= EXTRACT TO READ =

══════════════════════════════

CNES and ESA signed the development contract to build the launch facilities for Soyuz at the Guiana Space Centre on July 19, 2005. The Soyuz launcher will give Europe medium-lift capability and will complete the range of launchers operated by Arianespace, which includes the Ariane 5 heavy-lift launcher and the Vega small launcher.

 

The Soyuz launchers that will liftoff from Kourou have a number of improvements: an updated digital flight control system, an increased-performance third stage, and the larger Soyuz ST payload fairing.

 

The launcher has a length of 46.2 meters, a diameter of 10.3 meters, and a liftoff mass of 308 tons. Due to the position of the launch site, close to the equator, the payload capacity of the launcher has increased significantly: 3,150 kg to a geostationary orbit, and 4,900 kg to a sun-synchronous orbit, with a circular altitude of 820 km.

 

 

Soyuz is a reliable, four-stage launch vehicle, which has been in production since 1957 and has accounted for more than 1,700 missions to date.

 

The first stage is composed of the four boosters that are assembled around the central core of the launcher. The RD-107A engines installed on the boosters use liquid oxygen and kerosene as propellant combination. Each engine has four combustion chambers and four nozzles. One aerofin and two movable vernier thrusters per engine are used for the three-axis flight control.

 

Credits: ESA – S. Corvaja 2008

 

The second stage consists of the central core surrounded by the boosters. It uses the same propellant combination for powering the RD-108A engine with four combustion chambers and nozzles.

 

Four vernier thrusters are used for three-axis flight control, after the boosters of the first stage are jettisoned during flight.

 

 

The engines of the first two stages are ignited 20 seconds before liftoff. The reason for this is that the launch procedures include monitoring the engine health parameters just before liftoff, while the engines are operating at an intermediate level of thrust. This reminds me of the SpaceX Falcon 1 booster launch procedures. SpaceX engineers perform a similar monitoring procedure for the Merlin engine just before the Falcon 1 liftoff.

 

The third stage utilizes a RD-0124 engine, also powered by liquid oxygen and kerosene. The liquid oxygen and kerosene tanks are pressurized using helium stored in vessels located in the liquid oxygen tank. The avionics module of the launcher is carried by this stage. The new flight control system improves the accuracy and the control capability for the launcher, as additional flight control authority is needed for the enlarged payload fairing.

══════════════════════════════

= PROVIDED MATERIAL =

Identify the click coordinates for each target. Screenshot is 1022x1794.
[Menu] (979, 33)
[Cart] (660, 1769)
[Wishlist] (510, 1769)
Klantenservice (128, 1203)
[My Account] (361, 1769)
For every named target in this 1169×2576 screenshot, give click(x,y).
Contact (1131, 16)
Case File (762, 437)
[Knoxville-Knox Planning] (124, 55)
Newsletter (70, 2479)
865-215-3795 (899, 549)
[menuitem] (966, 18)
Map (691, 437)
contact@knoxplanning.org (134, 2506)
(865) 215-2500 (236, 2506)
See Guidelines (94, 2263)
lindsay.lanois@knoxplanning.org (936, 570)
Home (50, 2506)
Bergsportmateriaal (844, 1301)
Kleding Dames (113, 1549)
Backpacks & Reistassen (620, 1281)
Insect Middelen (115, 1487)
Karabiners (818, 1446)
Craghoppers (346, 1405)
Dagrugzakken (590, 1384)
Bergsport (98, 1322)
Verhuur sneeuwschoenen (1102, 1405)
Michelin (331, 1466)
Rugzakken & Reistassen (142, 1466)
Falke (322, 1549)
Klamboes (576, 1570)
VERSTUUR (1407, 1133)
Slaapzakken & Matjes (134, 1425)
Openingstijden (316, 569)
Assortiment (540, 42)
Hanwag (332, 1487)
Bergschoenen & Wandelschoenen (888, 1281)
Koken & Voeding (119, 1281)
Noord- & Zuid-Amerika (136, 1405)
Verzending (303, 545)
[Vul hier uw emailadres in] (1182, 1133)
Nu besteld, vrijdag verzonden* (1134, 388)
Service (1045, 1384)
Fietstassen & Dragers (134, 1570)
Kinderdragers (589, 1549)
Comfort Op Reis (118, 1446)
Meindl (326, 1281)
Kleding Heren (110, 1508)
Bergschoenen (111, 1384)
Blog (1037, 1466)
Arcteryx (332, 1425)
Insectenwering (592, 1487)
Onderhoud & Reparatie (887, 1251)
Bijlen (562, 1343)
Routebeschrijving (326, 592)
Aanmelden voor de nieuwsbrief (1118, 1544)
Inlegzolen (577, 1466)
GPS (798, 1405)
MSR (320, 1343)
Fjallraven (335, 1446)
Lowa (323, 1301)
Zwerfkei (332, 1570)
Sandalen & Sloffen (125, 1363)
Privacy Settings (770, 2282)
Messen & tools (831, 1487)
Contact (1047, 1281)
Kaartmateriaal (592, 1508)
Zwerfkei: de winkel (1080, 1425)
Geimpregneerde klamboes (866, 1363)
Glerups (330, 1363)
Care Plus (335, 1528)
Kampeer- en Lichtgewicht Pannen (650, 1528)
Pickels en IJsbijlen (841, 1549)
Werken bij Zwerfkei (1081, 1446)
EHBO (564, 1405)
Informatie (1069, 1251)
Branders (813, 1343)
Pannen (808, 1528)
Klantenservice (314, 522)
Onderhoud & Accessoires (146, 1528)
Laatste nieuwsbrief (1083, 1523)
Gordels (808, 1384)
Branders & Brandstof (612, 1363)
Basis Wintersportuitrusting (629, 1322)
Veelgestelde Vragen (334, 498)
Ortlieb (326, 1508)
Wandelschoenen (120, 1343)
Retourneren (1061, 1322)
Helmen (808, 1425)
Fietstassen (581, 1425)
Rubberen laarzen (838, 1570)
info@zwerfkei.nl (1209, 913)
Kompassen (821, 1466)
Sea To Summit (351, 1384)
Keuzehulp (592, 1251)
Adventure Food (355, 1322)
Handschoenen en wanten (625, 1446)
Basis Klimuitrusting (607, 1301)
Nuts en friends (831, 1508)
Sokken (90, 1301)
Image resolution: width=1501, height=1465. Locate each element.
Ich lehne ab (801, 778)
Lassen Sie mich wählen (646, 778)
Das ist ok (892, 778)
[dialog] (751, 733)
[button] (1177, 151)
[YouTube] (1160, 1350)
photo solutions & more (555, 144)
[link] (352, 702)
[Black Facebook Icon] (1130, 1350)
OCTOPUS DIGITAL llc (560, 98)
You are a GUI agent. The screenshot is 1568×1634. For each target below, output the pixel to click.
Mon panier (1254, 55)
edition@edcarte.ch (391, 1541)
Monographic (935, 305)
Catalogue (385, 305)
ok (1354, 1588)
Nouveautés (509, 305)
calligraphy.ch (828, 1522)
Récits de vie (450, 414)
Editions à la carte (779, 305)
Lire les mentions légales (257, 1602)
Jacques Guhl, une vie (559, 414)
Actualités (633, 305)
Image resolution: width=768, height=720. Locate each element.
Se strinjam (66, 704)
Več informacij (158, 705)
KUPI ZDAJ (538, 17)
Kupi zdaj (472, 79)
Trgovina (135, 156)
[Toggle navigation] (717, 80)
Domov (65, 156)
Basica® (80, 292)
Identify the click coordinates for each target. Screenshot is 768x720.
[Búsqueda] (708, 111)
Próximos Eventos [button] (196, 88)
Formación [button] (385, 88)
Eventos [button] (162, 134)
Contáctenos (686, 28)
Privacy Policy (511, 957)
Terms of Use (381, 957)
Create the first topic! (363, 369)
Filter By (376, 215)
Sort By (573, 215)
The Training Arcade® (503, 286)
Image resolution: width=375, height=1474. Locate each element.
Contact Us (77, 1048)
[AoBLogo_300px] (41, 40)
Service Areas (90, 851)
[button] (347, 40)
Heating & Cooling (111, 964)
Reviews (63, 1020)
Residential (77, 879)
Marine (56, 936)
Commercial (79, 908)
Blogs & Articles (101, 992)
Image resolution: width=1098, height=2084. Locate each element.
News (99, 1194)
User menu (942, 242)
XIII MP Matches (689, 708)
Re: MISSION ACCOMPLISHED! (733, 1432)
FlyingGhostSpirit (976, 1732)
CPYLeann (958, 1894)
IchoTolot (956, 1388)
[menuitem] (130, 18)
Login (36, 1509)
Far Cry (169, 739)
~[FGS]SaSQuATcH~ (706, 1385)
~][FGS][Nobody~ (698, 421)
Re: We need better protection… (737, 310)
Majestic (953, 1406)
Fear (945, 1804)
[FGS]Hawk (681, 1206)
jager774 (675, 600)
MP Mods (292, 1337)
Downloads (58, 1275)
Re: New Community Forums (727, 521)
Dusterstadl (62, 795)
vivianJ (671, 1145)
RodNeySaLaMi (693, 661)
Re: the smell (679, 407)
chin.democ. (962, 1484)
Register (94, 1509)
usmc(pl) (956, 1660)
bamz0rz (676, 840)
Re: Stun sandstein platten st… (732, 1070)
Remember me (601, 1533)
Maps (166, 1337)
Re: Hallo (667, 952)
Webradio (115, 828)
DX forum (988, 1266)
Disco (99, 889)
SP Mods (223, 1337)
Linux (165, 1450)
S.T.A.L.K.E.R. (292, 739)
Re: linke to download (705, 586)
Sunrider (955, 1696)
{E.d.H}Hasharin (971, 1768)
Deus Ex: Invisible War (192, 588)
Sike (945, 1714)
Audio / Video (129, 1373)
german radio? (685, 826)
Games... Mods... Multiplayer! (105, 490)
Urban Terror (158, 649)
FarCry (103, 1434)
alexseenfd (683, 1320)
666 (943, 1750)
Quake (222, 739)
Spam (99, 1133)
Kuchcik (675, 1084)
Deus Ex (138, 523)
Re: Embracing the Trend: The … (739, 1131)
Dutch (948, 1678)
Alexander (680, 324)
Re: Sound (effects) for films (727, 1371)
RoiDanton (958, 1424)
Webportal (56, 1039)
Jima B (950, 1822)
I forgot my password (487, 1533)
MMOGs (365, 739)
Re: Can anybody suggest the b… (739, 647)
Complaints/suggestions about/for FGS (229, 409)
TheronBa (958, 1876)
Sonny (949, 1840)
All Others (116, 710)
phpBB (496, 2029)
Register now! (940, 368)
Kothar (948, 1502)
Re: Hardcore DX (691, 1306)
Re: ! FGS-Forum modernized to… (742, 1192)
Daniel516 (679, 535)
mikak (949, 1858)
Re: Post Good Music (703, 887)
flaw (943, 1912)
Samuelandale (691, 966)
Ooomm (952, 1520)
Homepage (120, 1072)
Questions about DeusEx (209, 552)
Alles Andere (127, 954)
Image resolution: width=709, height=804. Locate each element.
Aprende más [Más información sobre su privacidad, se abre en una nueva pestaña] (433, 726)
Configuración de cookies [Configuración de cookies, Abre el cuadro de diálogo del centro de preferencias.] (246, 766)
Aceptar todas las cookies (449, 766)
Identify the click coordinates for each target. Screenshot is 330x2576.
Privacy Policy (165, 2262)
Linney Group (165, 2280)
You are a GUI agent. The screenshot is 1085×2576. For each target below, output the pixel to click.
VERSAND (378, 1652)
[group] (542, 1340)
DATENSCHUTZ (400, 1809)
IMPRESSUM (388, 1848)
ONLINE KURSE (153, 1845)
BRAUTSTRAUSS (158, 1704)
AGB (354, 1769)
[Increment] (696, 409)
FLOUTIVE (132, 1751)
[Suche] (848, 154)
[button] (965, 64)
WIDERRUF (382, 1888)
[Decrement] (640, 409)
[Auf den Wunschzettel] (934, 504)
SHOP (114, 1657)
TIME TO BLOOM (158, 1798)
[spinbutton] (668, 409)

══════════════════════════════

= WHAT THIS EXERCISE ASKS =
(1) In the text on the Soyuz launcher, what holds the helium that pressurizes the third stage's tanks?
(2) Resume the text on the Soyuz launcher, picking up after its last sentence.
The items were taken from a different source than the text on the Soyuz launcher.

= ANSWERS TO THE EXERCISES =
(1) Vessels located in the liquid oxygen tank.

(2)
 

Credits: ESA – S. Corvaja 2008

 

The upper stage of the Soyuz launcher is called Fregat. Fregat is an autonomous and flexible upper stage with its own guidance, navigation, control, tracking, and telemetry systems. It was designed to operate as an orbital vehicle, and it extends the launch capabilities of the Soyuz launcher to medium-Earth orbits, Sun-synchronous orbits, geostationary transfer orbits, and Earth escape trajectories.

 

The Fregat stage can be restarted up to 20 times in flight, it can provide three-axis stabilization, and perform a spin-up of the spacecraft payload. Fregat uses a bi-propellant propulsion system: UDMH (unsymmetrical dimethylhydrazine) and NTO (nitrogen tetroxide).

 

The payload fairing is the most visible change to the Soyuz launcher. The new Soyuz fairing has a diameter of 4.11 meters and a length of 11.4 meters. The fairing is based on the configuration used for Ariane 4 vehicles.

 

 

The construction of the Soyuz launch base in French Guiana started in early 2007. At the groundbreaking ceremony on February 26, 2007, a number of European space industry officials were present: Jean-Jacques Dordain – ESA Director General, Yannick d’Escatha – President of CNES, Jean-Yves Le Gall – Director General of Arianespace, and Anatoly Perminov – Head of Roscosmos.

 

In 2007, Arianespace ordered four Soyuz launchers for the early launch missions that are scheduled for the second half of 2009. A contract was also signed in September 2008 for 10 more Soyuz launch vehicles.